It will get much less attention than last year's 10th anniversary of the Sept. 11 terrorist attacks, says Elizabeth O'Shea in Australia's Sydney Morning Herald, but Wednesday marks a decade since "one of the blackest moments of the war on terror: The opening of Guantanamo Bay detention camp." Gitmo still holds 171 of the 779 prisoners who have been detained there — without "a fair trial and the presumption of innocence." Eighty-nine of today's detainees have been cleared for release, but are stuck in limbo after Congress blocked their transfer. Gitmo "represents an affront to the bedrock principles that underpin Western legal systems," O'Shea argues, and "as a society, we have paid a hefty price" for this miscarriage of justice.
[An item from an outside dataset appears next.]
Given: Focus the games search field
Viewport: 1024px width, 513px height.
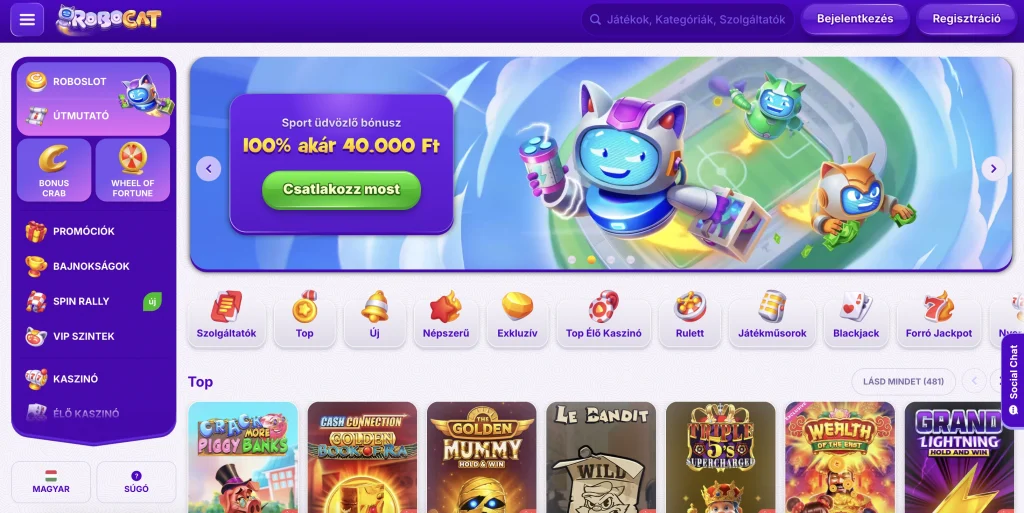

Here, an excerpt:
The prison has become a vortex of shame. Fundamental legal principles such as the right to due process should be respected regardless of circumstances. Yet the fact that these prisoners were supposedly the ''worst of the worst'' became a blank check to ride roughshod over long-standing legal protections. As members of an international community that values the rule of law, we are a lesser society as a result. ...
We know torture was a mainstay of life in Guantanamo, including beatings, the use of stress positions and psychological torment. ... As Tacitus [senator and historian of the Roman Empire] stated: Crime, once exposed, has no refuge but in audacity. Despite the outcry, the camp has remained open, the torture has continued to be justified and no official has been held to account.